__Text__

--*--

Esskultur

Der Heurige

Wenn man im Spätsommer durch eine bezaubernde Stadt in einer der zahlreichen Weinregionen Österreichs spaziert, wird man früher oder später auf einen kuriosen Anblick stoßen: ein Bündel von Zweigen oder Ästen, die an einer Tür oder einer Hauswand befestigt sind.

Fröhliches Gelächter ertönt aus dem Inneren des Gebäudes oder dem Hinterhof, wo sich eine Szene intimer Geselligkeit abspielt: köstlich aussehende Speisen und reichlich Wein auf langen Holztischen, umgeben von einer Schar lebhaft plaudernder Menschen, die die Köstlichkeiten und die Gesellschaft der anderen genießen.

Der sogenannte Buschenschank, ein rustikaler, gasthausähnlicher Ort, dessen Name auf das typische Zweigbündel (Buschen) hinweist, das am Eingang zu finden ist, ist ein fester Bestandteil der österreichischen Kultur. Das Bündel signalisiert, dass der Buschenschank offen ist und die Menschen zum Eintreten einlädt. Häufig wird ein Buschenschank auch Heuriger genannt, was soviel wie "dieses Jahr" bedeutet.

--*--

Gesammelte Daten:
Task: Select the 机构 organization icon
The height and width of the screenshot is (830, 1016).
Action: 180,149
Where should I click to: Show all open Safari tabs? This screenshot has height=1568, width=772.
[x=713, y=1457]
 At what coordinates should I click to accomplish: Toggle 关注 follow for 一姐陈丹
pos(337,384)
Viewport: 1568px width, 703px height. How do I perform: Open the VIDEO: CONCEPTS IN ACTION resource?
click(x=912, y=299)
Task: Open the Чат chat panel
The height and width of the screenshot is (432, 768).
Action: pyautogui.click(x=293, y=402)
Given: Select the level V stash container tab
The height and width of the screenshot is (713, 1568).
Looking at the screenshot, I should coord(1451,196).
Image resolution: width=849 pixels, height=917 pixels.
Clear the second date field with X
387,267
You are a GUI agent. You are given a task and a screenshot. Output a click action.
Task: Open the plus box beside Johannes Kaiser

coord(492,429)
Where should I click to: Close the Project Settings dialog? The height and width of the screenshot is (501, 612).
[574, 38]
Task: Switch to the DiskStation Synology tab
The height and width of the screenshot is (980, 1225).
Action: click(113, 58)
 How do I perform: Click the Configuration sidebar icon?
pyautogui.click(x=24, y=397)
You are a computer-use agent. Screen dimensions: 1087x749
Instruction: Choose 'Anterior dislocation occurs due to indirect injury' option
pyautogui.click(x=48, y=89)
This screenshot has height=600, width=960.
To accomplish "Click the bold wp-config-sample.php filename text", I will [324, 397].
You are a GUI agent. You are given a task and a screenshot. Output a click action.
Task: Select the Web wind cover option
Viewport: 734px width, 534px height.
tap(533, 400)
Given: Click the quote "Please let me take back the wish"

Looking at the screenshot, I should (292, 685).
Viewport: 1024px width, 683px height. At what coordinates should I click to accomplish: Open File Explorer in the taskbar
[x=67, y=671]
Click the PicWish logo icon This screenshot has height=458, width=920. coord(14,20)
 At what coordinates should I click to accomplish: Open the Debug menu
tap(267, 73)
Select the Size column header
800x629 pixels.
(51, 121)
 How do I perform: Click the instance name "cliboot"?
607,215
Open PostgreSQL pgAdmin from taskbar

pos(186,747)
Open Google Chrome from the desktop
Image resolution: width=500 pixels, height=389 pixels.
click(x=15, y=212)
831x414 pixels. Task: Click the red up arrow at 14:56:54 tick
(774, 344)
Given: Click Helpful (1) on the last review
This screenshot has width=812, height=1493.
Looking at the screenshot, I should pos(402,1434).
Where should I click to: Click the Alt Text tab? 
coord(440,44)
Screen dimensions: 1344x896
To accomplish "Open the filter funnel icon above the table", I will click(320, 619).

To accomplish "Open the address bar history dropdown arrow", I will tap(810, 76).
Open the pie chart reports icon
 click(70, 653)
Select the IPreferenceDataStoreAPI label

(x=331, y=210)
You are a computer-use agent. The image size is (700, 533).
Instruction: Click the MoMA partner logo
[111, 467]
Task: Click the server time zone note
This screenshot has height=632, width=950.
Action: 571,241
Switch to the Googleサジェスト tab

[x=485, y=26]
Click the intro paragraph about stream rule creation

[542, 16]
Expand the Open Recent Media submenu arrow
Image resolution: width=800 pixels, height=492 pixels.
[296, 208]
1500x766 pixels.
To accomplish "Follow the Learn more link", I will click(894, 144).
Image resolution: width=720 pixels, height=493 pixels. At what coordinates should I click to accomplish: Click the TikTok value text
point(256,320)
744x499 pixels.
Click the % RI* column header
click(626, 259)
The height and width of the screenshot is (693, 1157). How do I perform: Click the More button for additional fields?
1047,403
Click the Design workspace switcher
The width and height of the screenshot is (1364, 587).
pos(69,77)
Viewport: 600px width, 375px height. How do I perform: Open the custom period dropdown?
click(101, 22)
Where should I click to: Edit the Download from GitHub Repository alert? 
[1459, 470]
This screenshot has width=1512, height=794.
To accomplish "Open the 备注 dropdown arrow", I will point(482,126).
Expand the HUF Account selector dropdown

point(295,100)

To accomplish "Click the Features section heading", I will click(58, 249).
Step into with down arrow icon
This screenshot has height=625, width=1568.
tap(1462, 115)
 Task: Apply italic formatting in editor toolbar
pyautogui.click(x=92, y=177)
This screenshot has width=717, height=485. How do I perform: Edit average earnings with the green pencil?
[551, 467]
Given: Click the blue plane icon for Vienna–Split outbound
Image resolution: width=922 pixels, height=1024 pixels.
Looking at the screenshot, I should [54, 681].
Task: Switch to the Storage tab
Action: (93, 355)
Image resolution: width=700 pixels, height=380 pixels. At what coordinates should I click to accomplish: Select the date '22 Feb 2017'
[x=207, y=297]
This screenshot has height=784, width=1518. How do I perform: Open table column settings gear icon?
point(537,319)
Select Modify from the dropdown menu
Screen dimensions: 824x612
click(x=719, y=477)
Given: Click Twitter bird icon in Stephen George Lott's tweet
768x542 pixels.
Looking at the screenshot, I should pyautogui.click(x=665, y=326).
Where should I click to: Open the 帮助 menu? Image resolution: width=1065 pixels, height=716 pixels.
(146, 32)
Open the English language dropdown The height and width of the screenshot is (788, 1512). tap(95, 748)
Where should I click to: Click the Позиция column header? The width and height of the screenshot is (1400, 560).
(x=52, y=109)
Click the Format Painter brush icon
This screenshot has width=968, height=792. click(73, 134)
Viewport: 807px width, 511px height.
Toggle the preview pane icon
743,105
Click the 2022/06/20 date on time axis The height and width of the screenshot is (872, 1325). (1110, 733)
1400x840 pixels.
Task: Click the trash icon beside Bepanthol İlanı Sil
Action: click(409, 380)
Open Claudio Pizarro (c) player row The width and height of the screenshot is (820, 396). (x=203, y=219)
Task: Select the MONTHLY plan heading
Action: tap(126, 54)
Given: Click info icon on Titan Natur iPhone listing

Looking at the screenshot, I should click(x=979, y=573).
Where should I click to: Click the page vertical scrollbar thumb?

--*--

__Aufgabe 1__
Was bedeutet das Wort „Heuriger“ laut dem Text über den Heurigen?
__Aufgabe 2__
Übersetze diesen Satz aus dem Text über den Heurigen ins Englische: „Das Bündel signalisiert, dass der Buschenschank offen ist und die Menschen zum Eintreten einlädt.“
__Aufgabe 3__
Gib bitte den Abschnitt aus dem Text über den Heurigen wortgetreu aus, beginnend bei „Fröhliches Gelächter ertönt“ und endend bei „der anderen genießen.“.
Maßgeblich ist allein der Text über den Heurigen.

__Antwort 1__
Es bedeutet soviel wie „dieses Jahr“.

__Antwort 2__
The bundle signals that the Buschenschank is open and invites people to come in.

__Antwort 3__
Fröhliches Gelächter ertönt aus dem Inneren des Gebäudes oder dem Hinterhof, wo sich eine Szene intimer Geselligkeit abspielt: köstlich aussehende Speisen und reichlich Wein auf langen Holztischen, umgeben von einer Schar lebhaft plaudernder Menschen, die die Köstlichkeiten und die Gesellschaft der anderen genießen.